By Tim Sandle     Feb 12, 2021 in Science
While the COVID-19 vaccines continue to be rolled out, this cannot be seen as the only failsafe. Monitoring indoor air is set to be fundamental to handle the second virus wave and stopping air pollution problems such as respiratory issues.
This leads to consideration of the question: 'How will commercial buildings keep up in 2021 and what would be the role of air quality control?' To answer this, Digital Journal spoke with John Bohlmann, founder of HawkenAQ, an air quality monitoring and building health solution for schools, offices, and commercial buildings.
Digital Journal: How important is air quality overall?
John Bohlmann: Non-industrial indoor air quality has been identified as one of the leading causes of public health concerns in the last 150 years.
Ensuring good indoor air quality may be the most important thing we can do to fight COVID-19 after washing our hands. The current narrative centers around the idea that “COVID-19 is not solvable until we get a readily available vaccine,” which is not entirely true. According to a recent study in Nature, if indoor ventilation improved in a building, it would have the same effect as vaccinating 50% of that building’s occupants.
The correlation between air quality and productivity has already been established. Studies from Harvard and others have shown that poor air quality can decrease employee productivity by almost 10 percent and significantly increase rates of sick leave. A cleaner air source directly contributes to improved performance in staff and students. This is because good ventilation reduces the presence of pollutants in the air, which allows for increased flow of oxygen to the brain.
DJ: What are the main risks from air pollutants?
Bohlmann: Offices tend to have stagnant air, which leads to increased sickness and therefore absence from work. Stagnant air allows bacteria and viruses such as COVID-19 to thrive, causing different health complications in the workforce, and damaging the overall business performance as a consequence. After all, basic complaints such as headaches and sluggishness can frequently be attributed to poor air quality.
In addition, students in schools can get worse marks due to polluted air – potentially up to a full letter grade.
DJ: Are there any particular risks in relation to COVID-19?
Bohlmann: The health crisis due to the COVID-19 pandemic has brought the debate surrounding indoor air quality to the forefront - there is more of a need than ever for outdoor air to be well-circulated in residential and commercial buildings.
When tackling COVID-19, it is vital to bear the humidity of the environment in mind. In dry air, droplets evaporate quickly. This means they fall more slowly, remain in the air for longer, and travel further. Consequently, the virus is far less dangerous in lower humidity areas, and it is vital to use more resources to monitor and ventilate in higher humidity areas.

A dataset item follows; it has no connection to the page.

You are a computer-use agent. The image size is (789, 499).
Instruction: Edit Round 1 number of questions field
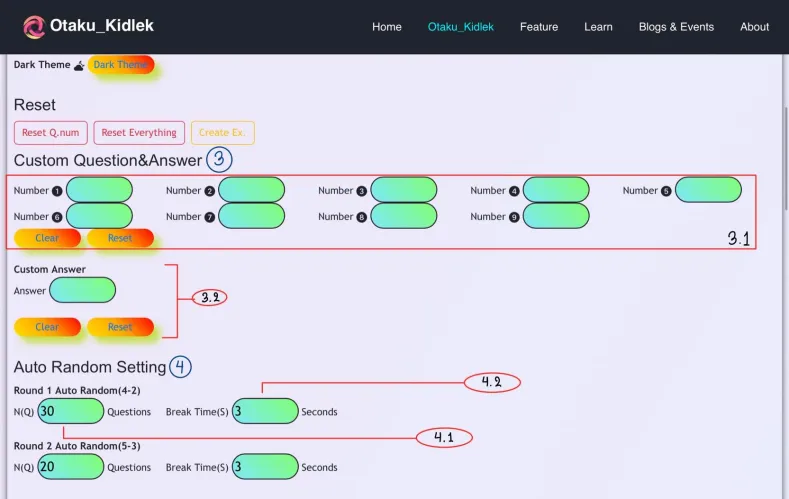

It is worth noting that there is no technology which currently exists which is specifically designed to eliminate COVID-19 airborne particles. However, there is data suggesting that technology with real-time air quality monitoring can assess viral transmission risk and load. This is going to be a key metric in determining how safe a building is.
The main challenge for buildings is implementing these technologies on a widespread basis. Many IAQ technologies on the market do not have trigger warnings for reduced air quality scenarios, which should be mandatory.
Given that many businesses will lack funding for facilities, automated solutions must focus on using existing equipment as much as possible. Monitoring air quality in real-time and using state-of-the-art technology to ventilate buildings efficiently will create a safe environment to live and work during the pandemic and beyond.
DJ: Are some demographic groups at a bigger risk from poor air quality than others?
Bohlmann: Some demographics are more susceptible to air pollutants, according to EPA research. In EPA’s set of guidelines for the Air Quality Index, it has a separate category designated for sensitive groups. For example, air pollutants could have a bigger impact on people with asthma, children, older adults, and others. EPA also says, “People in low socioeconomic neighborhoods and communities may be more vulnerable to air pollution because of many factors. Proximity to industrial sources of air pollution, underlying health problems, poor nutrition, stress, and other factors can contribute to increased health impacts in these communities.”
The CDC’s guidelines lists groups of people who are at greater risk to become severely ill if diagnosed with COVID-19. Those groups include people with cancer, chronic kidney disease, COPD, older people, and many others. To protect yourself against the virus, the CDC suggests avoiding poorly ventilated spaces, washing your hands, and wearing a mask, among other things.
DJ: What is the optimal equipment for measuring air quality?
Bohlmann: There are currently two automation technologies available which can be deployed as indoor air quality monitoring systems: Wireless sensor technologies (WSN) and Internet of Things (IoT). Incorporating them as part of a targeted ventilation strategy would represent a great step forward in the fight against COVID-19. The combination of wireless sensors and IoT technology can collect, process and transmit data to revolutionize air quality monitoring. These tools use mobile computing architectures to provide real-time data access through web servers or mobile applications.
Real-time monitoring has to be paired with efficient ventilation, and bipolar ionization (BPI) has the potential to be particularly effective in this way. BPI eliminates particulate matter by creating charged ions which attach themselves to particles and destroy a virus on a molecular level. BPI can also be integrated into a building automation system to make use of targeted ventilation.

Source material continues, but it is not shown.